Il poursuit son propos concernant le renforcement du Hezbollah au Sud-Liban après le départ de Tsahal de la région : « Une légende dit que depuis que nous nous sommes sortis du Liban, le Hezbollah s’est renforcé : le Hezbollah s’est renforcé parce que nous sommes restés au Liban ! A l’époque dans l’opposition, je disais ‘il faut mettre en place des milices dans le Nord, mais pas une armée, pas d’artillerie.’ On ne m’a pas écouté, je n’ai réussi à convaincre ni Rabin ni Shamir, et on en est arrivé là. »
A la question d’une éventuelle éradication du Hezbollah à l’époque, alors qu’il était Premier Ministre et Chef d’Etat-Major un peu plus tôt, Ehud Barak justifie : « Lorsque j’étais chef d’Etat-Major, nous étions en négociations avec les Syriens.
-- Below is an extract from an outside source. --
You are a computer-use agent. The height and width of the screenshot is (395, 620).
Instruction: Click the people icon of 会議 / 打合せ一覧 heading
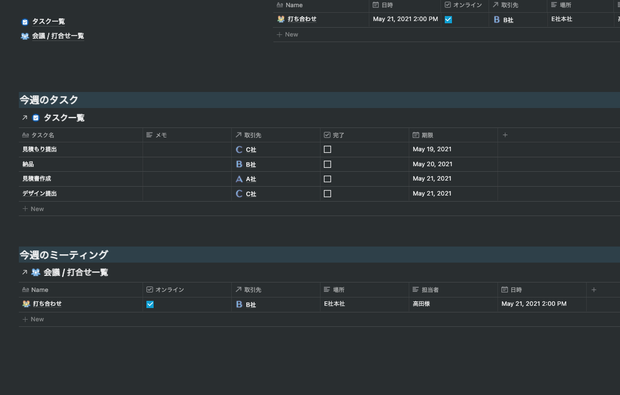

Donc il ne fallait pas sortir du Liban, puisque si nous réussissions cet accord, le Liban serait réglé automatiquement. Le Liban était une zone en sang car la Syrie voulait que ce soit une zone de sang. »
A propos du matériel de Tsahal laissé sur place lors du retrait, il commente : « Il n’y a pas de retrait parfait. Le seul objectif était de le faire en une nuit, pour surprendre l’armée du Liban au Sud et échapper aux tirs du Hezbollah. Nous nous sommes retirés sans un blessé, sans un mort. Le matériel laissé derrière n’a aucune importance. Rester n’aurait pas servi la sécurité d’Israël ».
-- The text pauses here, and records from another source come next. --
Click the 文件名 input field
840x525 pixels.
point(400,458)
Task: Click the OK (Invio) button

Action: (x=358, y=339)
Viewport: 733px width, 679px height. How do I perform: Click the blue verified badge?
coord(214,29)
« Je veux casser cette légende affirmant que le Hezbollah détient 200.000 missiles car nous sommes sortis du Liban. C’est faux. (…) Ce qui a contribué à la croissance énorme des capacités du Hezbollah s’est passé après 2006 et non pas avant« , a-t-il par ailleurs souligné.
Préconise-t ‘il encore le retrait militaire comme solution de paix ? « Il n’y a aucune ressemblance entre le Liban et Gaza, et encore moins avec la Judée-Samarie. Une grande partie des Israéliens veulent vivre pour toujours en Judée-Samarie car ils disent ‘c’est à nous, nous sommes liés à ces collines qui font partie de nos cœurs.‘ Nous n’avions pas l’intention de nous installer au Liban, donc c’était tout à fait justifié de se retirer. A Gaza, Sharon a fait quelque chose de juste à mon avis, car la réalité était distordue. »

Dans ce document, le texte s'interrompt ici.